POJ 3308 Paratroopers 最大流,乘积化和 难度:2

Paratroopers

Time Limit: 1000MS		Memory Limit: 65536K
Total Submissions: 7267		Accepted: 2194

Description

It is year 2500 A.D. and there is a terrible war between the forces of the Earth and the Mars. Recently, the commanders of the Earth are informed by their spies that the invaders of Mars want to land some paratroopers in the m × n grid yard of one their main weapon factories in order to destroy it. In addition, the spies informed them the row and column of the places in the yard in which each paratrooper will land. Since the paratroopers are very strong and well-organized, even one of them, if survived, can complete the mission and destroy the whole factory. As a result, the defense force of the Earth must kill all of them simultaneously after their landing.

In order to accomplish this task, the defense force wants to utilize some of their most hi-tech laser guns. They can install a gun on a row (resp. column) and by firing this gun all paratroopers landed in this row (resp. column) will die. The cost of installing a gun in the ith row (resp. column) of the grid yard is r_i (resp. c_i ) and the total cost of constructing a system firing all guns simultaneously is equal to the product of their costs. Now, your team as a high rank defense group must select the guns that can kill all paratroopers and yield minimum total cost of constructing the firing system.

Input

Input begins with a number T showing the number of test cases and then, T test cases follow.

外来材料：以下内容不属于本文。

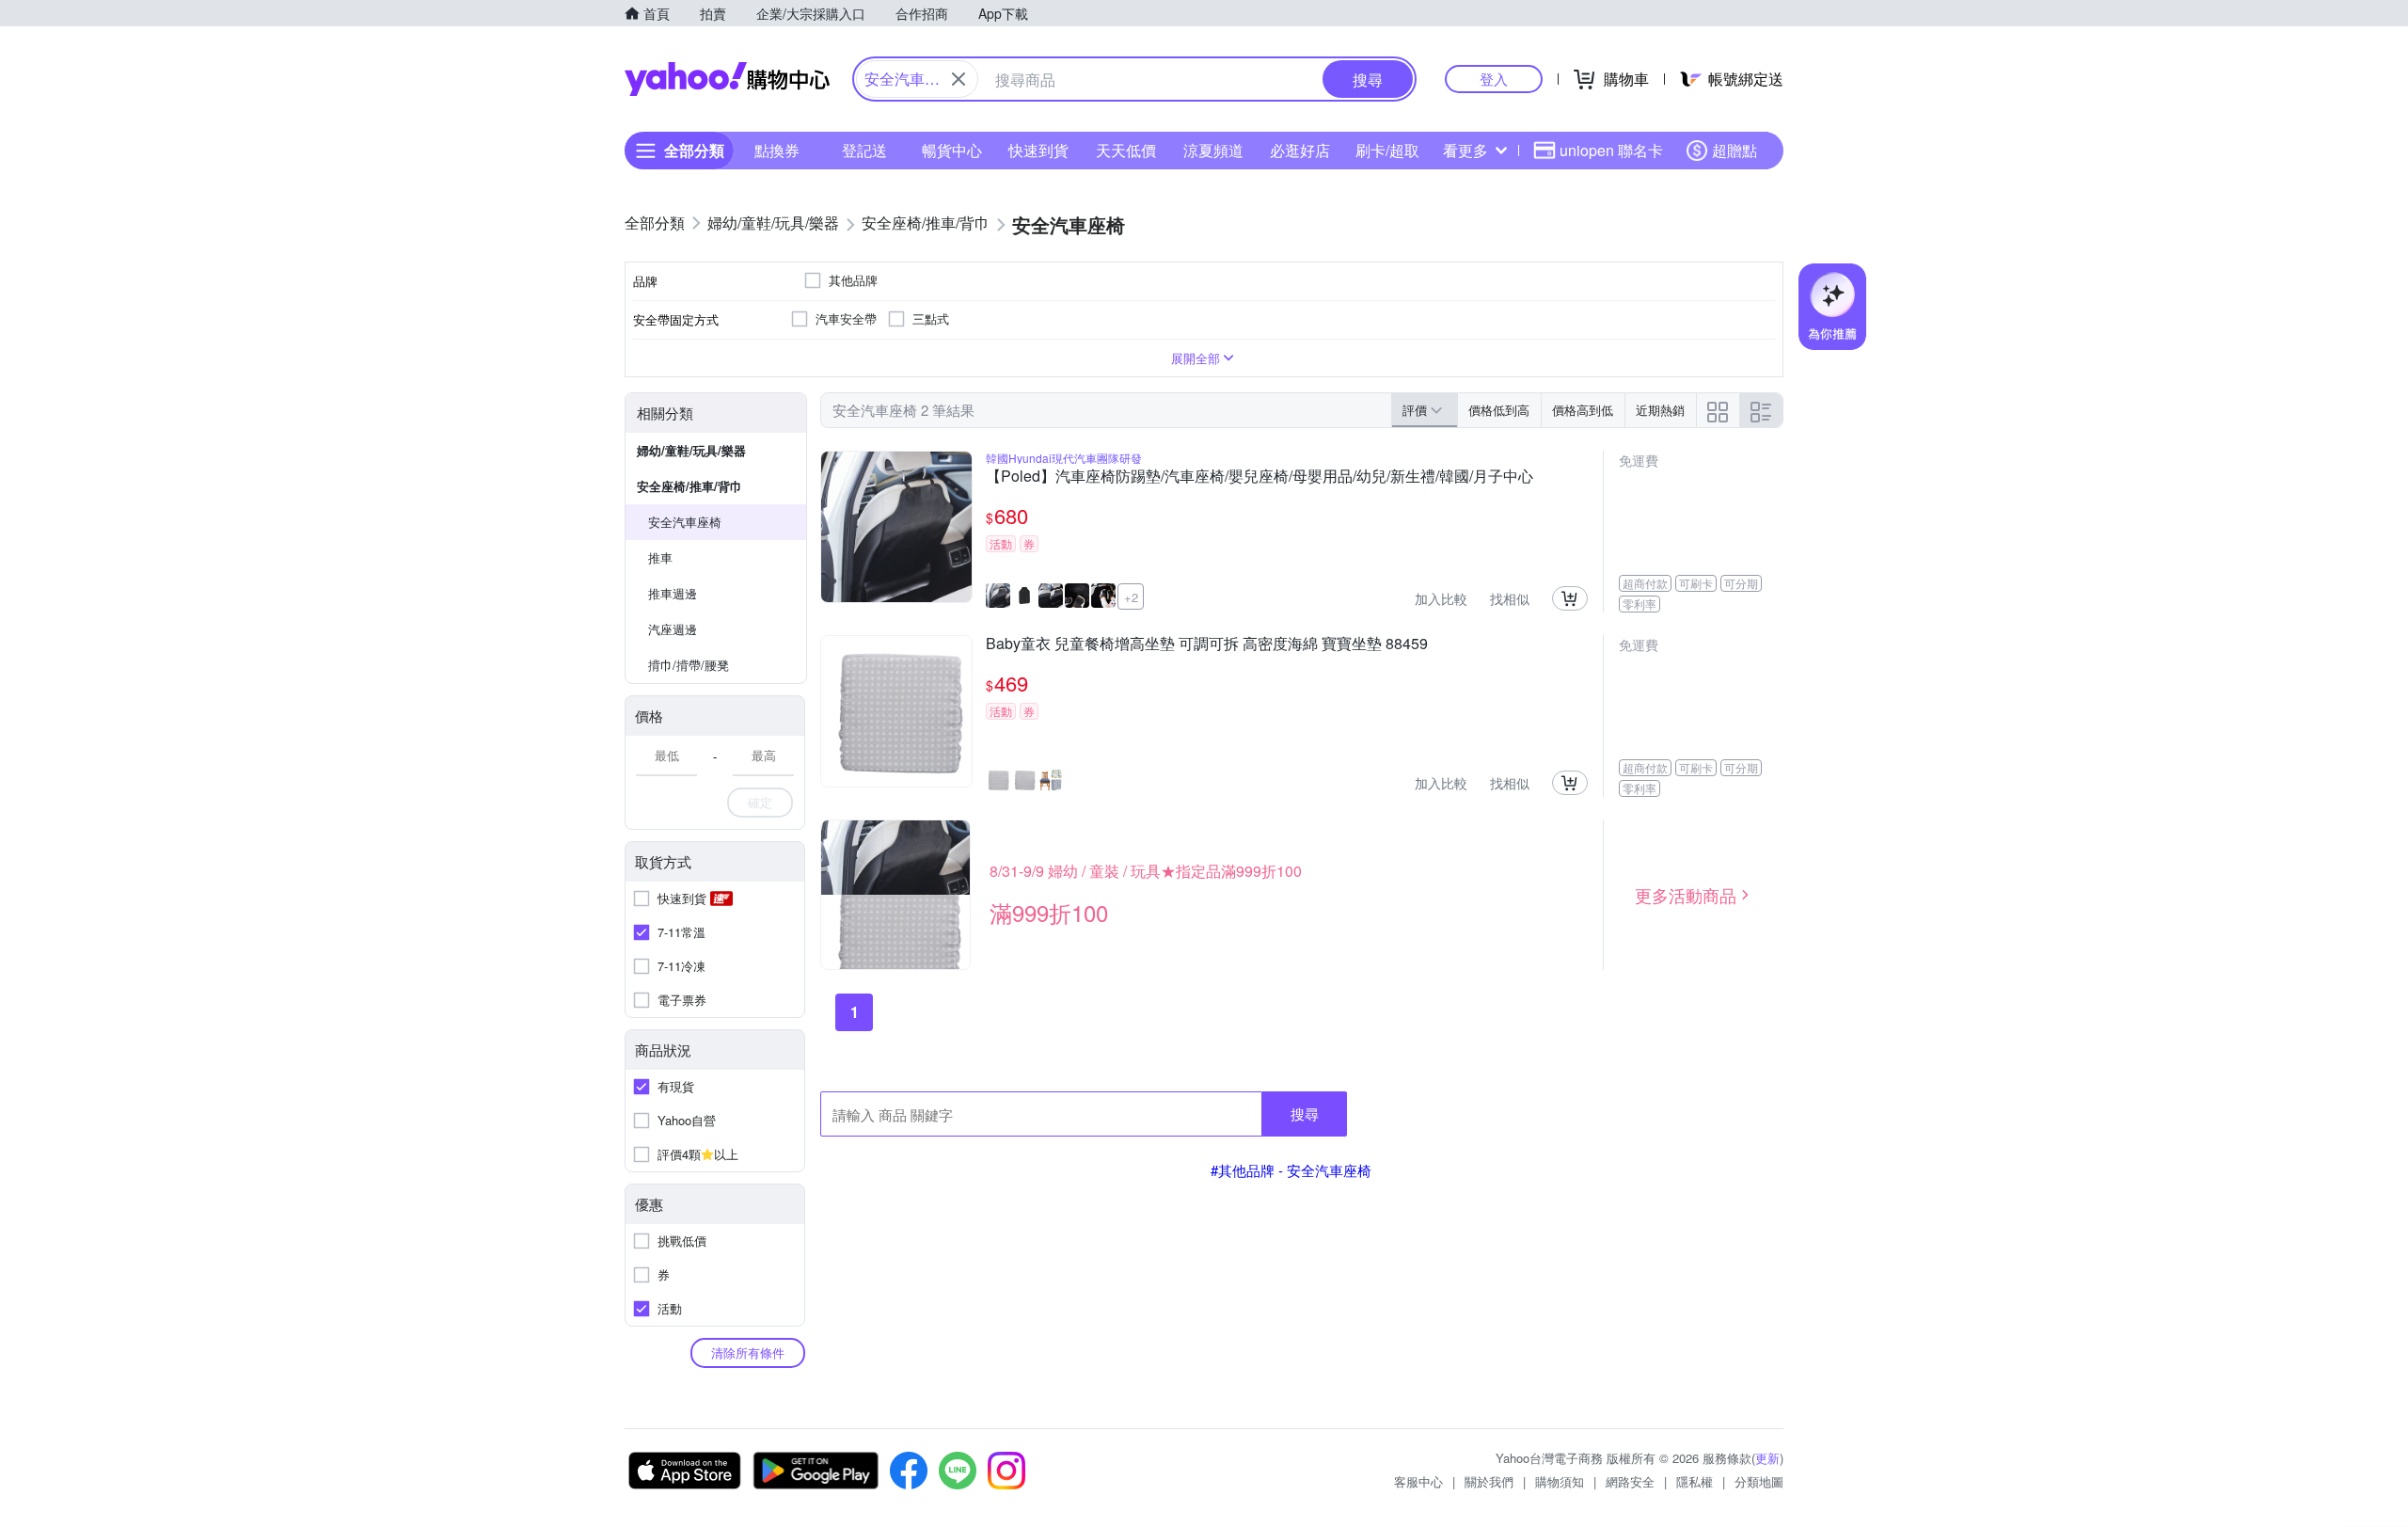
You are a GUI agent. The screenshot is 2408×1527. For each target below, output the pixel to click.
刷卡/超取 (1387, 150)
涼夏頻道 (1213, 150)
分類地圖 (1759, 1481)
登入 (1494, 78)
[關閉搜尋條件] (958, 79)
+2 (1131, 597)
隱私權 (1694, 1481)
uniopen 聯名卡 (1611, 150)
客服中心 (1418, 1481)
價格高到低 (1582, 410)
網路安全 (1630, 1481)
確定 (760, 802)
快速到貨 (1038, 150)
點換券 (777, 150)
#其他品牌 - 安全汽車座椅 (1291, 1170)
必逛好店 (1300, 150)
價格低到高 (1498, 410)
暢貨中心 (952, 150)
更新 (1767, 1458)
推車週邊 (672, 593)
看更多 (1465, 150)
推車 (660, 557)
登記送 (864, 150)
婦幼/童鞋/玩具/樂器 (691, 450)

Each test case begins with a line containing three integers 1 ≤ m ≤ 50 , 1 ≤ n ≤ 50 and 1 ≤ l ≤ 500 showing the number of rows and columns of the yard and the number of paratroopers respectively. After that, a line with m positive real numbers greater or equal to 1.0 comes where the ith number is r_i and then, a line with n positive real numbers greater or equal to 1.0 comes where the ith number is c_i. Finally, l lines come each containing the row and column of a paratrooper.

Output

For each test case, your program must output the minimum total cost of constructing the firing system rounded to four digits after the fraction point.

Sample Input

1
4 4 5
2.0 7.0 5.0 2.0
1.5 2.0 2.0 8.0
1 1
2 2
3 3
4 4
1 4

Sample Output

16.0000

这道题第一眼还以为是最优匹配,但是可能开枪数大于最大匹配数,所以不能这么解
以花费为两边容量建边,中间原来的边设为inf,那么每一条边都会流过行花费或者列花费的流量限制
值得一提的是乘积应当转化为自然对数加和然后再指数回来,一开始没看到

另 会在减的过程中小于0,所以直接用a==0判断会T或者WA

//996k 16ms
#include <cstdio>
#include <cstring>
#include <queue>
#include <assert.h>
#include <cmath>
using namespace std;
const double inf=1e20;
const double eps=1e-8;
const int maxnum=302;
const int sups=300,supt=301;
double f[maxnum][maxnum];
int e[maxnum][maxnum];
int len[maxnum];

double min(double a1,double b1) {
    return a1<b1?a1:b1;
}

int m,n,l;//m ri n ci
void input(){
    scanf("%d%d%d",&m,&n,&l);
    memset(len,0,sizeof(len));

    for(int i=0;i<m;i++){
        double ttc;
        scanf("%lf",&ttc);
        f[sups][i]=log(ttc);
        f[i][sups]=0;
        e[sups][len[sups]++]=i;
        e[i][len[i]++]=sups;
    }
    for(int i=m;i<m+n;i++){
        double ttc;
        scanf("%lf",&ttc);
        f[i][supt]=log(ttc);
        f[supt][i]=0;
        e[supt][len[supt]++]=i;
        e[i][len[i]++]=supt;
    }
    for(int i=0;i<l;i++){
        int tr,tc;
        scanf("%d%d",&tr,&tc);tr--;tc=tc-1+m;
        f[tr][tc]=inf;
        f[tc][tr]=0;
        e[tr][len[tr]++]=tc;e[tc][len[tc]++]=tr;
    }
}

int d[maxnum];
bool vis[maxnum];
bool  bfs(){
    memset(vis,0,sizeof(vis));
    d[supt]=0;
    queue<int >que;
    que.push(supt);
    vis[supt]=true;
    while(!que.empty()){
        int fr=que.front();que.pop();
        for(int i=0;i<len[fr];i++){
            int to=e[fr][i];
            if(!vis[to]&&fabs(f[to][fr])>eps){
                vis[to]=true;
                d[to]=d[fr]+1;
                que.push(to);
            }
        }
    }
    return vis[sups];
}

int cur[maxnum];
double dfs(int s,double a){
    if(s==supt||a<eps)return a;
    double flow=0;
    for(int &i=cur[s];i<len[s];i++){
        int to=e[s][i];
        double sub;
        if(d[s]==d[to]+1&&(sub=dfs(to,min(a,f[s][to])))>eps){
            f[s][to]-=sub;
            f[to][s]+=sub;
            flow+=sub;
            a-=sub;
            if(fabs(a)<eps)break;
        }
    }
    return flow;
}
double maxflow(){
    double ans=0.000;
    while(bfs()){
        memset(cur,0,sizeof(cur));
        ans+=dfs(sups,inf);
    }
    return ans;
}

int main(){
    int t;
    scanf("%d",&t);
    while(t--){
        input();
        double ans=maxflow();
        printf("%.4f\n",exp(ans));
    }
    return 0;
}